When you want to transplant or repot a plant, add rabbit poop to the new soil. The rabbit manure will give the plant roots a boost of nutrients, creating an ideal growing environment.
Sprinkle fresh rabbit poop around your garden, but not on any plants. The poop will gradually release its nutrients into the soil.
If you don’t want to add fresh rabbit manure to your garden, add it to your compost bin or pile. Add wood shavings and straw in equal amounts to the rabbit poop.
Mix in grass clippings, leaves, and kitchen scraps (like coffee ground and non-citrus produce).
Moisten the compost pile with a garden hose, but be sure not to soak it. Cover it with a tarp and mix it well every 2 weeks. Moisten the compost heap, and then cover it again so it can maintain humidity and heat.
The composting process can take a few months up to a year, but add earthworms and coffee grounds to speed up the process.
How Long Does Rabbit Poop Take to Break Down?
It takes about 3-5 days for the rabbit droppings to decompose.
How Much Rabbit Poop Can I Use for My Garden?
How much rabbit poo or bunny honey you use for your garden depends on the quality of the soil, whether you are using it for your garden or container gardening, and when you apply it to the soil.
For Your Existing Garden
For every 10 square feet of soil, apply 2.5-10 pounds of fresh or composted rabbit poop fertilizer. How much you use depends on the nutrient requirements of the plants you want to grow and the soil quality.

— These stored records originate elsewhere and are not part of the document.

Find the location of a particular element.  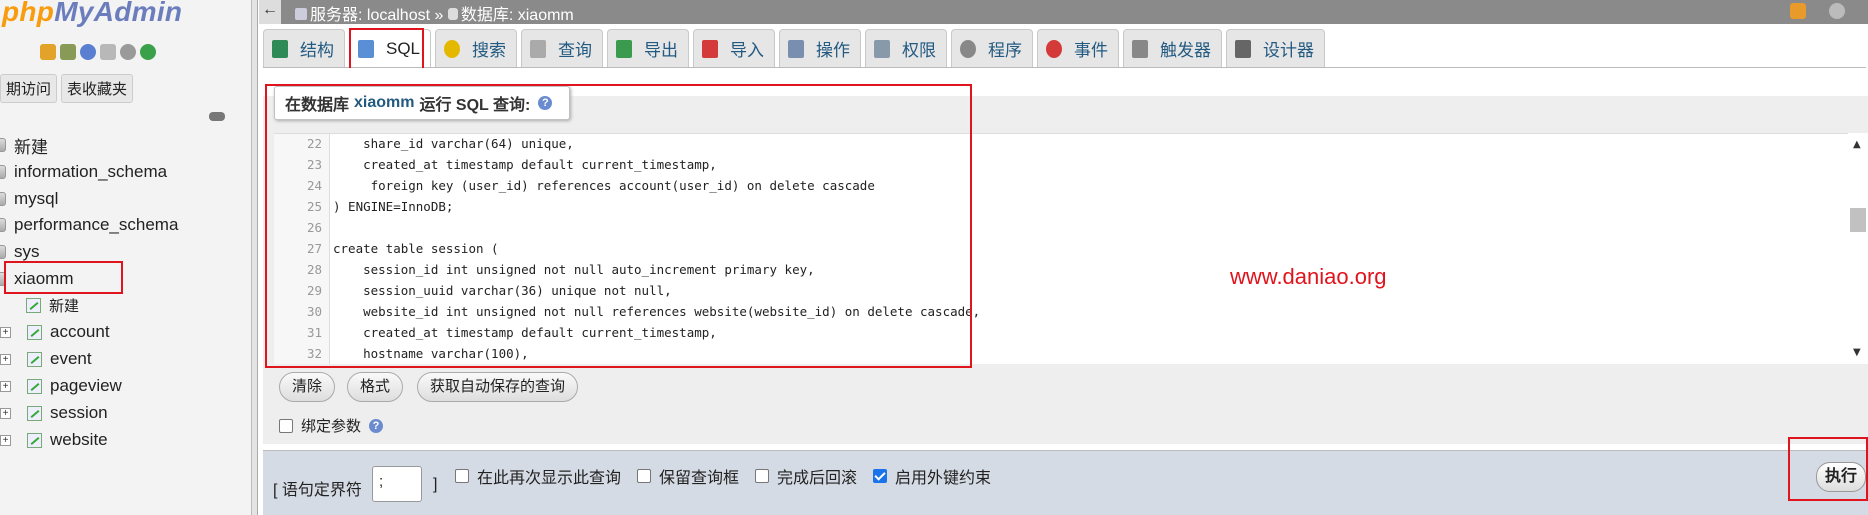

table-pageview: + pageview is located at coordinates (61, 386).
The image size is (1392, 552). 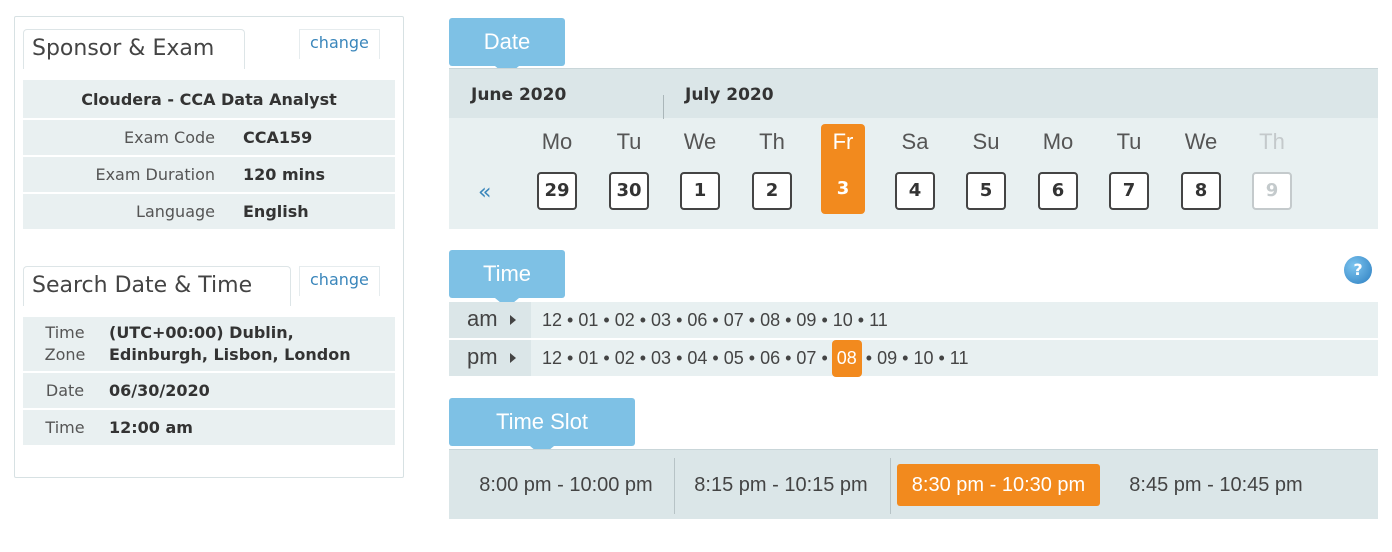 What do you see at coordinates (986, 169) in the screenshot?
I see `calendar-day: Su 5` at bounding box center [986, 169].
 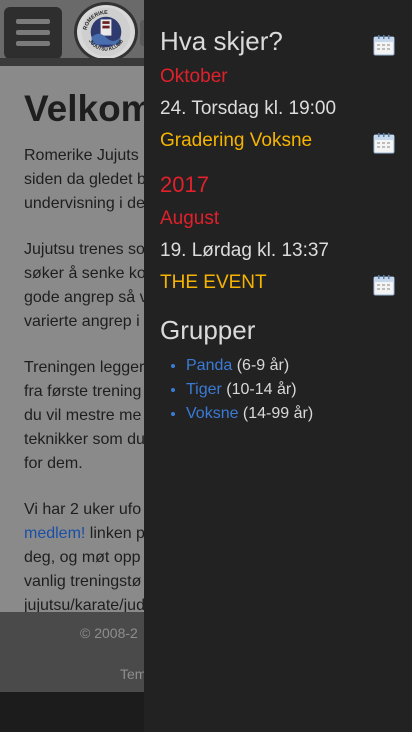 What do you see at coordinates (194, 76) in the screenshot?
I see `event-month: Oktober` at bounding box center [194, 76].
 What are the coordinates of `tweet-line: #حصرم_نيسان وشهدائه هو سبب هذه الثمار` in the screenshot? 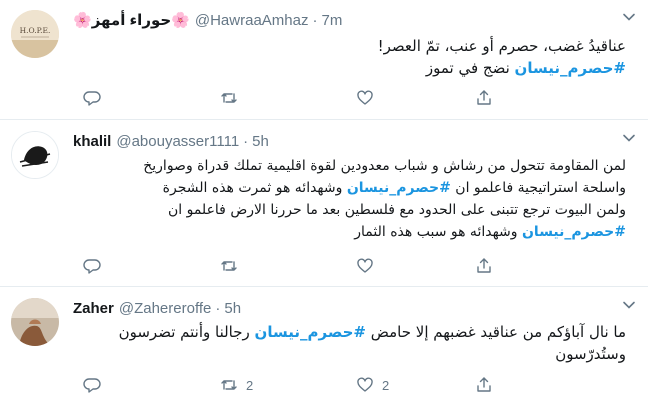 It's located at (350, 232).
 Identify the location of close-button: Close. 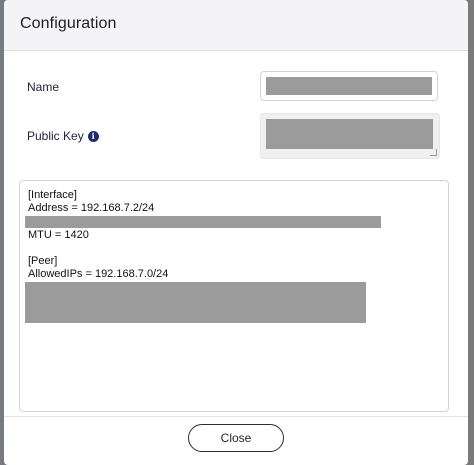
(236, 438).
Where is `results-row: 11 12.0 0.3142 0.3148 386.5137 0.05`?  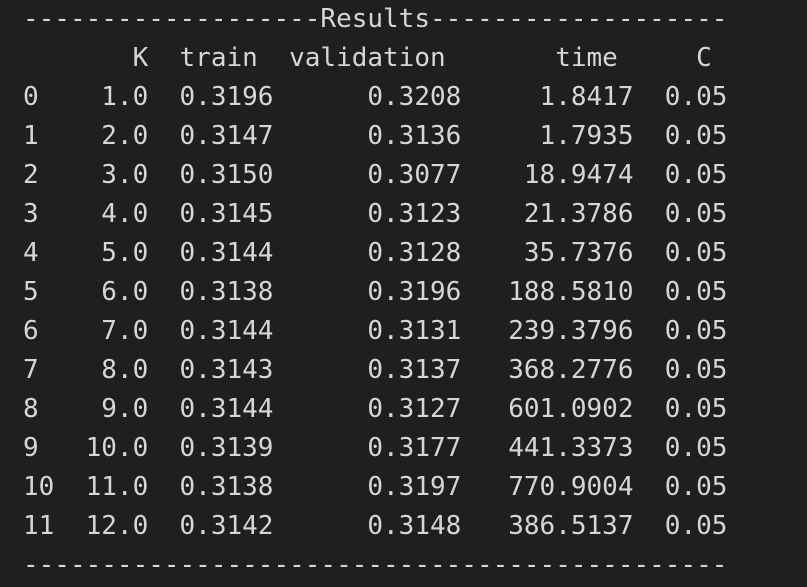 results-row: 11 12.0 0.3142 0.3148 386.5137 0.05 is located at coordinates (376, 526).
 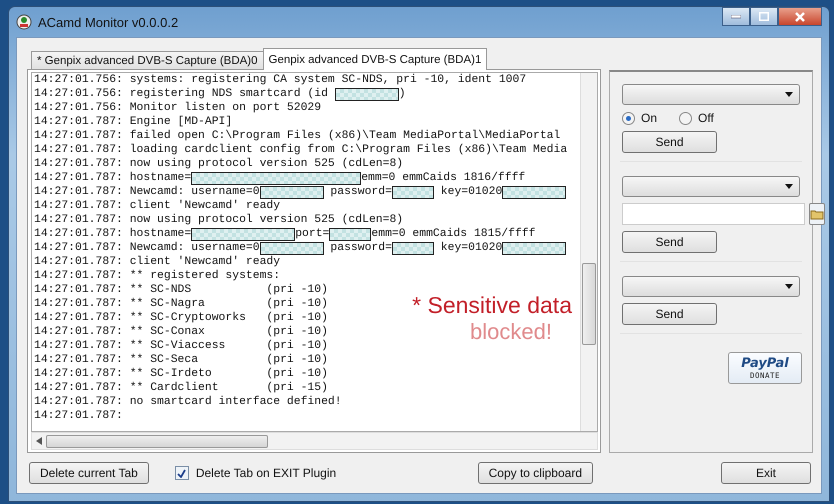 I want to click on radio-label: Off, so click(x=706, y=118).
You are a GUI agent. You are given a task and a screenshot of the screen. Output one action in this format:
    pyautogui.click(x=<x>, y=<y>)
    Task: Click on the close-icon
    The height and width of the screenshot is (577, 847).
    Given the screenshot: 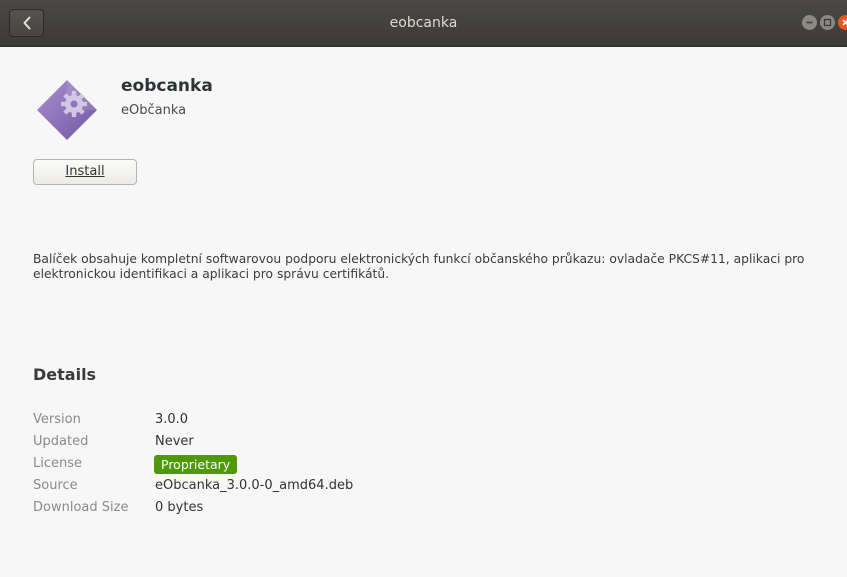 What is the action you would take?
    pyautogui.click(x=844, y=22)
    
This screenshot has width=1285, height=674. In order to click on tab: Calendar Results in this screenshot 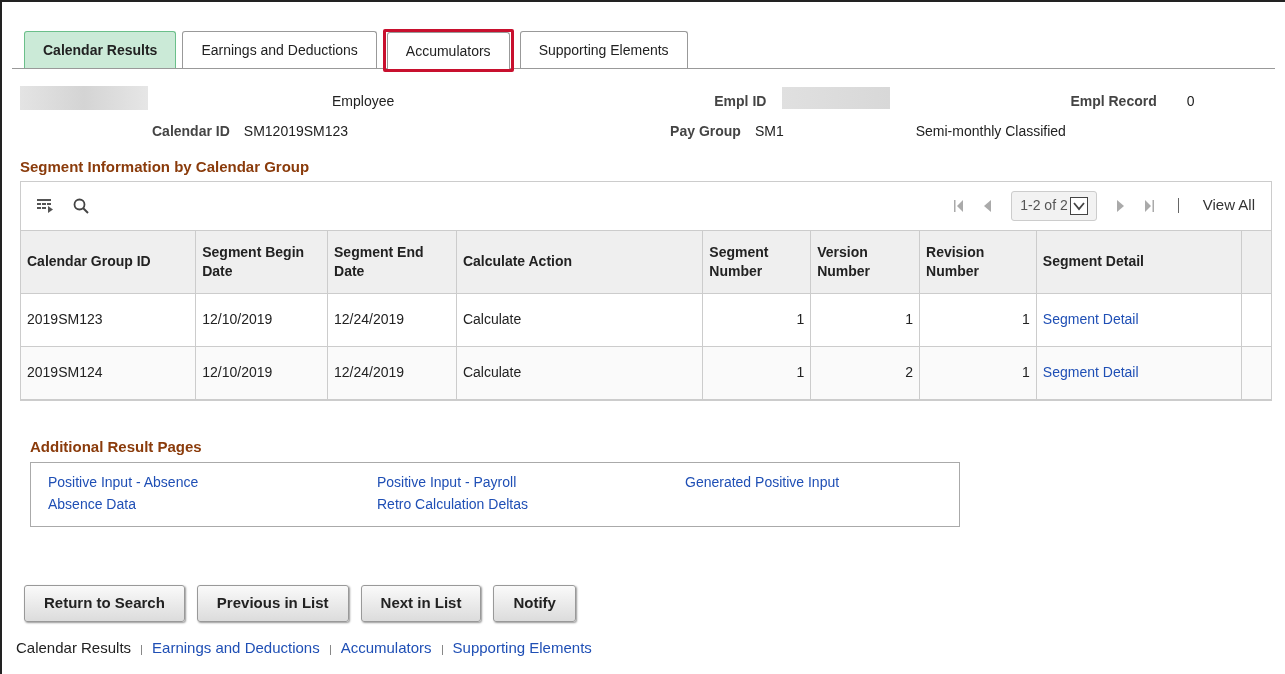, I will do `click(100, 50)`.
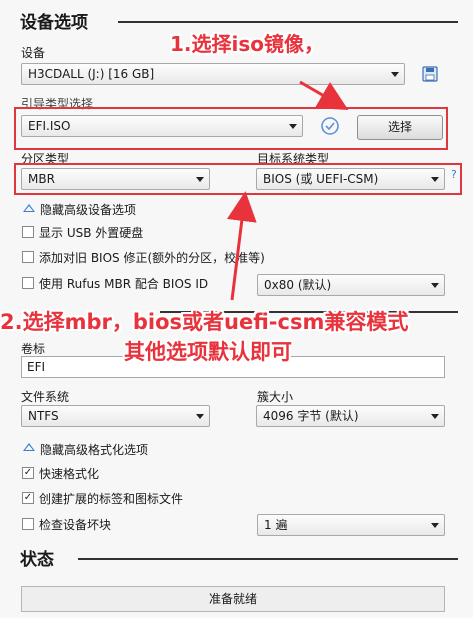 Image resolution: width=473 pixels, height=618 pixels. What do you see at coordinates (208, 352) in the screenshot?
I see `annotation-note-2-line-2: 其他选项默认即可` at bounding box center [208, 352].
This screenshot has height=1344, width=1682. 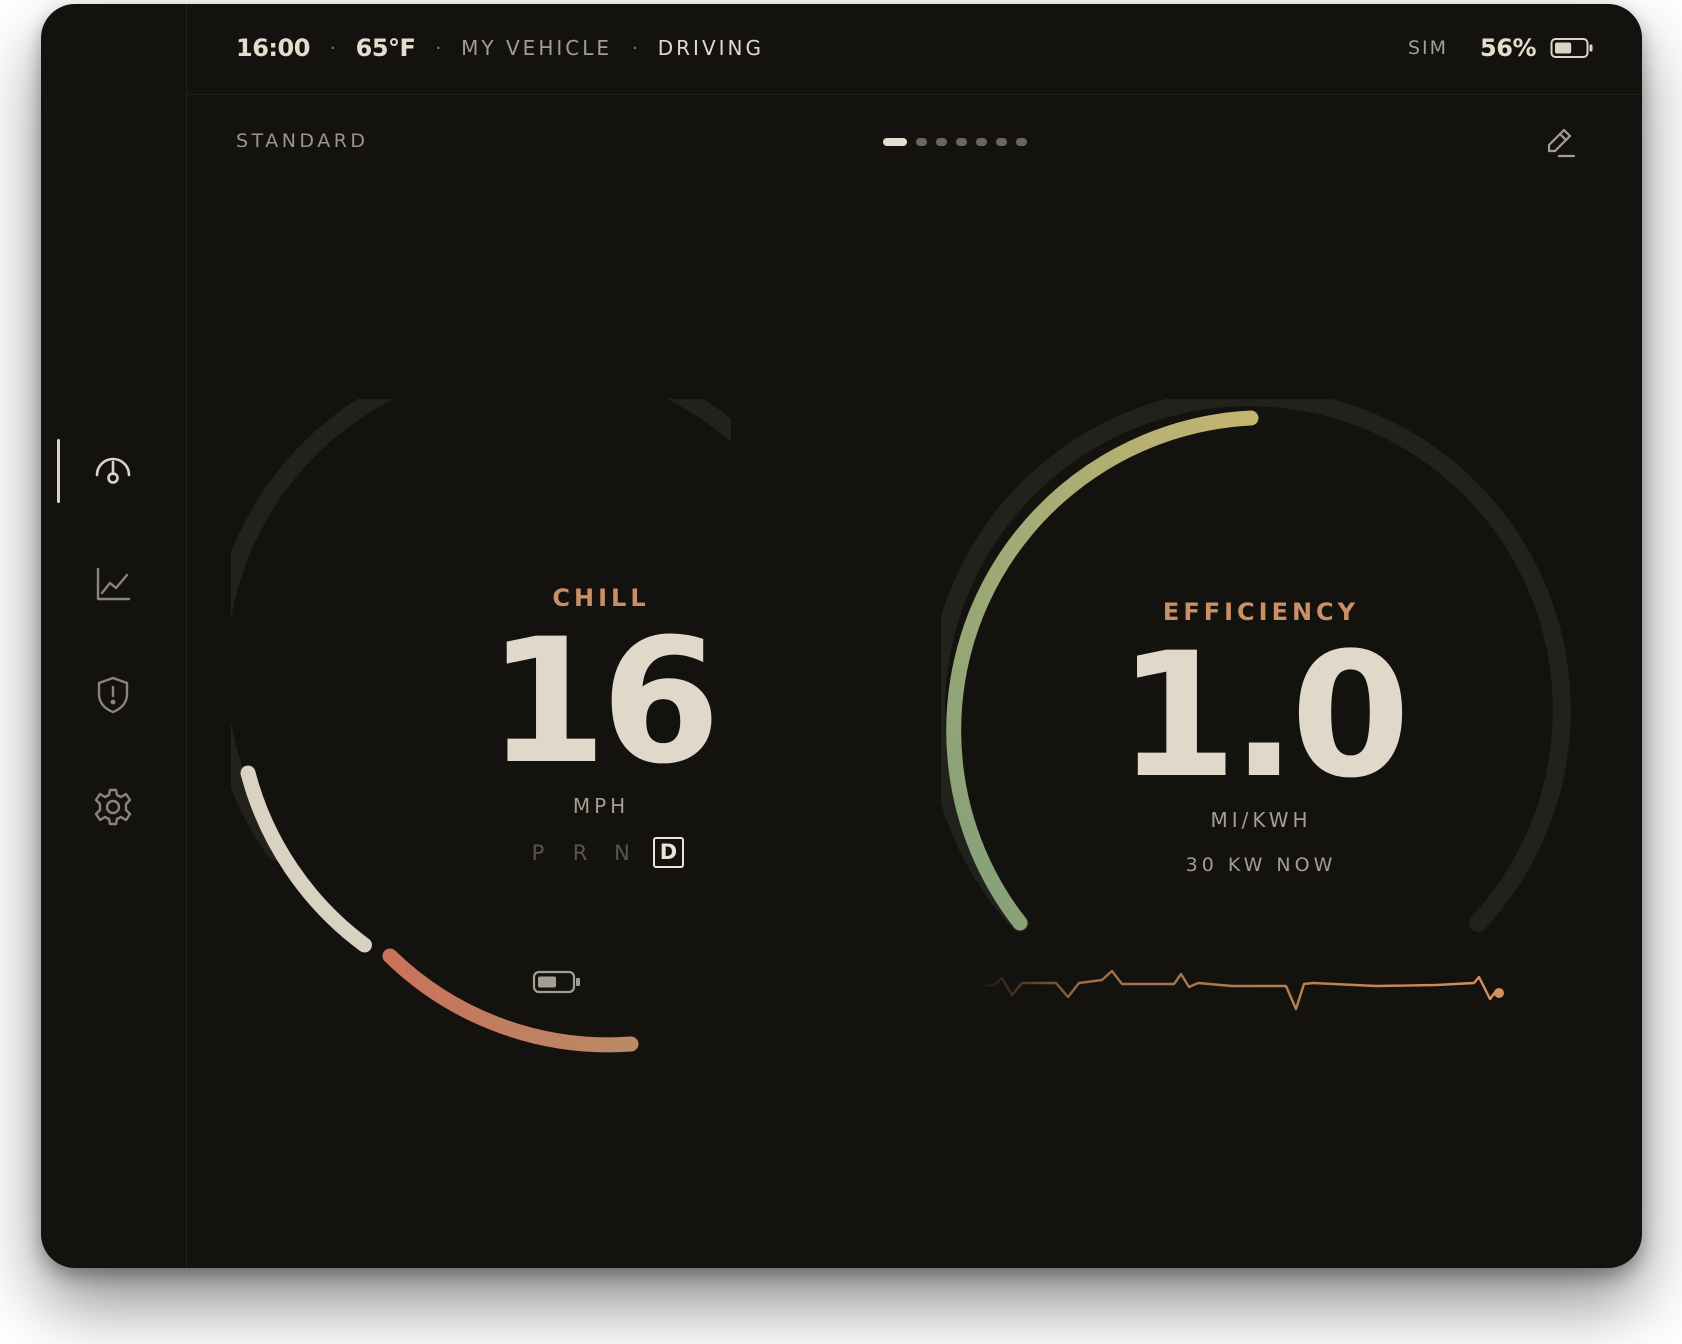 What do you see at coordinates (538, 853) in the screenshot?
I see `gear-p: P` at bounding box center [538, 853].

You can work the manure into the soil before planting or leave fresh manure on the soil. If you leave fresh manure on the soil, cover it with 2-4 inches of hay, dry leaves, or another organic mulch so the nutrients don’t wash away when it rains.
Flower and Vegetable Gardens
For flower and vegetable gardens, you want to ensure that any bacteria or parasites in the fresh rabbit manure are killed before you start planting.
In fall, add the fresh manure to the soil and then plant your veggies and flowers in spring. If you add fresh bunny honey to the soil, wait 120 days before harvesting leafy green crops like kale and spinach or 90 days before harvesting fruiting crops like zucchini or tomatoes.
As a top dressing for your container gardening project, add a 0.5-1 inch layer of rabbit pellets around the plant but ensure the poop doesn’t touch the plant.
Adding bunny honey to potting mix improves how well the soil drains and its fertility. Add 1-2 handfuls of the pellets to a pot and mix it with the potting soil before planting.
The Final Bunny Honey
If you have a pet rabbit or are raising rabbits, you finally have a good use for all the rabbit droppings. Otherwise, you can buy bunny honey from rabbit farmers or prepackaged from garden centers.
Add the rabbit fertilizer to your vegetable garden, flower beds, or other plants in your front and backyard and see how they grow!